To find out, an international team of scientists assembled a large set of images, taken from the object’s discovery to Jan. 2, at which point the comet was about 2.9 astronomical units (or Earth-to-sun distances) away from the sun and still heading out into space. The dataset showed ‘Oumuamua at 177 different positions as seen from various ground-based telescopes and 30 as seen from the Hubble Space Telescope.
The scientists found that ‘Oumuamua’s path could not be explained entirely by the gravitational tug of the sun, the planets, the moon, Pluto or any of the 16 largest asteroids in the main belt that lies between the orbits of Mars and Jupiter.
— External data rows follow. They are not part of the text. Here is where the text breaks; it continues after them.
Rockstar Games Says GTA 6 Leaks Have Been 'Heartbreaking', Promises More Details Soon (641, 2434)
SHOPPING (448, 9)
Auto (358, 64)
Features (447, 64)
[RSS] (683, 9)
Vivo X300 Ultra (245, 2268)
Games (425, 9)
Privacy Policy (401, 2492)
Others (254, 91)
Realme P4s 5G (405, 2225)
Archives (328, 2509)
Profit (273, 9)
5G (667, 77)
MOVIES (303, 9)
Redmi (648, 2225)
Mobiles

They ruled out several possible explanations, including the pressure from sunlight, the thrust generated from emitting thermal energy (known as the Yarkovsky effect), friction or drag-like effects or even sudden collisions. They also ruled out the idea that this object was highly magnetized and thus influenced by the solar wind, or that it was fragmented and made out of multiple bodies, which would have theoretically altered its trajectory.
Instead, the scientists found that the best explanation for the altered path would in fact be from out-gassing – the kinds of emissions that could theoretically produce the tail of a comet.
There might be a reason that ‘Oumuamua does not have a visible coma even though it has released enough gas to alter its trajectory, the scientists said.
“The lack of observed dust lifted from the object by the hypothesized cometary activity can be explained by an atypical dust-grain size distribution that is devoid of small grains, a low dust-to-ice ratio or surface evolution from its long journey,” the scientists wrote.
Comets are essentially frozen fossils from a star’s birth, holding the volatile chemicals and other elements that were present during stellar infancy. Because of this, ‘Oumuamua’s possibly unusual chemical and dust properties could offer a window into the nature of its home star.
“This work shows that although ‘Oumuamua looks familiar there are differences that relate to its birth in a solar system far from our own,” the authors wrote.
The scientists already picked up on some tantalizing hints, Meech said.
“The amount of water we predicted should be coming off the comet suggested we should have seen [small amounts of cyanide] if ‘Oumuamua had the same chemistry as comets in our solar system,” said Meech, whose work on the paper included leading the Hubble observations of the comet. “So I think it is very interesting that we are getting a look at possible chemical differences between solar systems.”
But there’s only so much that can be seen from a distance, they added, pointing to the need to get a closer look at such interstellar samples. (Even though ‘Oumuamua is leaving our neighborhood, there may be other immigrant space rocks that could potentially be studied in the future.)
“In situ observations would be essential to reveal unambiguously the nature, origin and physical properties of ‘Oumuamua and other interstellar objects that may be discovered in the future,” they wrote.